P1-11: Detecting and understanding selection in farm animals - a coalescent approach

PhD student: Rebekka Brink-Spalink
Thesis Committee: Prof. Anja Sturm, Prof. Henner Simianer, Prof. Tatyana Krivobokova
Graduation Date: 1/2015

Classical coalescent processes like the Kingman coalescent make some strong assumptions which are often violated in animal breeding. For example, convergence of the Wright-Fisher model to the Kingman coalescent relies on a small probability for an sample in large population to have a common ancestor in the previous generation, i.e. small offspring variability. This cannot be assumed if one animal is artificially selected to provide a large fraction of the next generation. Then there is the possibility for multiple mergers in the limit, while the Kingman coalescent yields a binary tree.

Considering multiple mergers also allows for the treatment of a non-constant population size, which may cause so called population bottlenecks: If the parent generation is considerably smaller than the offspring generation, the chance for more than two individuals to have a common parent may no longer be ignored.

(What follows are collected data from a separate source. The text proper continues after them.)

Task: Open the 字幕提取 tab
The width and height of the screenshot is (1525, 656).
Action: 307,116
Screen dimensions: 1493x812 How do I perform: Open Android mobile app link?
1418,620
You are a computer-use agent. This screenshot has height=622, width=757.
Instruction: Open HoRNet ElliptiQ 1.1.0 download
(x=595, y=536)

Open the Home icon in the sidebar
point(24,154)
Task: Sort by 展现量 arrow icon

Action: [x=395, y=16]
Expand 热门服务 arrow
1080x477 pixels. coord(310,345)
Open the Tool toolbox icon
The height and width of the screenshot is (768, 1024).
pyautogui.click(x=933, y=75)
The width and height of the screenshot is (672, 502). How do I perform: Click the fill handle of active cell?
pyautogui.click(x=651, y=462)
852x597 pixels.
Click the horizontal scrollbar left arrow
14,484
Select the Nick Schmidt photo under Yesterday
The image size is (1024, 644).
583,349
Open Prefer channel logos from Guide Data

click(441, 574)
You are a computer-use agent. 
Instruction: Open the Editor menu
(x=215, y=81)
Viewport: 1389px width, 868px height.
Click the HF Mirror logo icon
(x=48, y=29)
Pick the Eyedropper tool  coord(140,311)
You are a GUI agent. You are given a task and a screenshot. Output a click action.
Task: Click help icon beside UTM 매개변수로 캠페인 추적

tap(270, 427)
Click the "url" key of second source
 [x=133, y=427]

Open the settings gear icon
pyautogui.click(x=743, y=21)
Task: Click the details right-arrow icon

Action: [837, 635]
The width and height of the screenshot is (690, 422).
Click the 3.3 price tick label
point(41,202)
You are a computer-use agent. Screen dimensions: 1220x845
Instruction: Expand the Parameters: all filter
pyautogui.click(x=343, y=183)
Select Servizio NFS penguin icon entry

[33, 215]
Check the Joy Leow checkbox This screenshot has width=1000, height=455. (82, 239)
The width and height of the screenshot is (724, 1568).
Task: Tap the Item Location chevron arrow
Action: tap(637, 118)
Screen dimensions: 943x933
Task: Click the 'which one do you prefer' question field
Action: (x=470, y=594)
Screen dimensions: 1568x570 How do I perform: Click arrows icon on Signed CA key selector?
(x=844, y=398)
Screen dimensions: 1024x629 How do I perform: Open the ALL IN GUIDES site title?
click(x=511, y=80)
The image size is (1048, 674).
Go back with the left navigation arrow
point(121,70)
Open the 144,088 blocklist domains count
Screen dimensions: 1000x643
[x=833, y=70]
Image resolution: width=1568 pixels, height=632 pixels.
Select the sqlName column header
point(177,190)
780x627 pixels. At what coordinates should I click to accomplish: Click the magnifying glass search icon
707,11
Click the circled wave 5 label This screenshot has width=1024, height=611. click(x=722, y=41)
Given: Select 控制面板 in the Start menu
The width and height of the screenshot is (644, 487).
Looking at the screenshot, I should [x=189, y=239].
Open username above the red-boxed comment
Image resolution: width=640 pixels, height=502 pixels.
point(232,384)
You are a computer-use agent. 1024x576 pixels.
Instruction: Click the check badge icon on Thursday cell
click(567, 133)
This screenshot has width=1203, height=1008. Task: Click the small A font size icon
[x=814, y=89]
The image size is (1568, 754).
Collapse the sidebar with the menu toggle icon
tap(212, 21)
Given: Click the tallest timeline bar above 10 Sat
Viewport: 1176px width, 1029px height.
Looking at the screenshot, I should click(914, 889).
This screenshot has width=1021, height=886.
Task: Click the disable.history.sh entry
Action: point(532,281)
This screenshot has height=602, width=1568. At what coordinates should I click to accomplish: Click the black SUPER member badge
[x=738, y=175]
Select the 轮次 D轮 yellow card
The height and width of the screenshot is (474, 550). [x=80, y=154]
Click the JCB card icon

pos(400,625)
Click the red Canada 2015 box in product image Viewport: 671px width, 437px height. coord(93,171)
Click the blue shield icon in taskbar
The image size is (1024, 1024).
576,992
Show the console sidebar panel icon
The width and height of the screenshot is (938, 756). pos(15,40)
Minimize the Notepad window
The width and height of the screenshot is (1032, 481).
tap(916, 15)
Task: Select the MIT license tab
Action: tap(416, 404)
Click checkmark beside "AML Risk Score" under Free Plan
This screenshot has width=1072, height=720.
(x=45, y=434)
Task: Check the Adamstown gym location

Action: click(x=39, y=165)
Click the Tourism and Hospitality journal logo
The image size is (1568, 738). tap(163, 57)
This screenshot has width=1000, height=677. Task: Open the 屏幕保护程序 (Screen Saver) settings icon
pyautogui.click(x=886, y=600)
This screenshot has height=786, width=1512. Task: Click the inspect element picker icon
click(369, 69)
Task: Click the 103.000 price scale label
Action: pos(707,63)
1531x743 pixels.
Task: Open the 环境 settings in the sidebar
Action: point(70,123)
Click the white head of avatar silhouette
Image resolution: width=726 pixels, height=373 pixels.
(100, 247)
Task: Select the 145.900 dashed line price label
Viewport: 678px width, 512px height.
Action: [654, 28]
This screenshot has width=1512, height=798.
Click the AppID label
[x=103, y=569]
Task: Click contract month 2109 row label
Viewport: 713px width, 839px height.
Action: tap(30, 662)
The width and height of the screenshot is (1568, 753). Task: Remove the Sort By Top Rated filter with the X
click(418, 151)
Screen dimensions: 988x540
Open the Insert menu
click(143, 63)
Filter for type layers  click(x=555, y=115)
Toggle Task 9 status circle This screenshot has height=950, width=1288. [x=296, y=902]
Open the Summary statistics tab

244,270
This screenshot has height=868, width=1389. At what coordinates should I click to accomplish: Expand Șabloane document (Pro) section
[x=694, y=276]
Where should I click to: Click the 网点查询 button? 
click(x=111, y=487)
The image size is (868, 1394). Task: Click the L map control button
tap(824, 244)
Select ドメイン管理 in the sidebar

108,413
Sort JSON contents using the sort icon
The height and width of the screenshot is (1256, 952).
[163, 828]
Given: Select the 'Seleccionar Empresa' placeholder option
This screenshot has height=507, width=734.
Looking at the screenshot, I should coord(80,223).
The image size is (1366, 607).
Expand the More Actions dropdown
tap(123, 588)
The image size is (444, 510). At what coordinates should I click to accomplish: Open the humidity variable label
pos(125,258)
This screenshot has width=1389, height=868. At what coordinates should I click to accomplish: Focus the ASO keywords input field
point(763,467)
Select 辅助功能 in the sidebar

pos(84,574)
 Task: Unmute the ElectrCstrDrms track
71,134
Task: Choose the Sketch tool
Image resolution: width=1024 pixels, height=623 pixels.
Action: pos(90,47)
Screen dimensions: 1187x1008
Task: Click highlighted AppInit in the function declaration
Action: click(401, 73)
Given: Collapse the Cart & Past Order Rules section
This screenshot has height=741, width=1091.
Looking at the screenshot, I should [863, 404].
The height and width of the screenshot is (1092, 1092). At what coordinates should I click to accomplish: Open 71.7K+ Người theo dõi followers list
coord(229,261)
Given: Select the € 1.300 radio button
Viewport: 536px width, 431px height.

Furthermore, recombination and is not considered in simple models. Recombination leeds to a limiting graph which is not a tree since every individual may have more than one ancestor in the preceeding generation. This graph is the ancestral recombination graph. Also mutation may be included in the model.

To deal with these problems the investigation of more general population models - like the Lambda coalescent and multiple merger models - is necessary.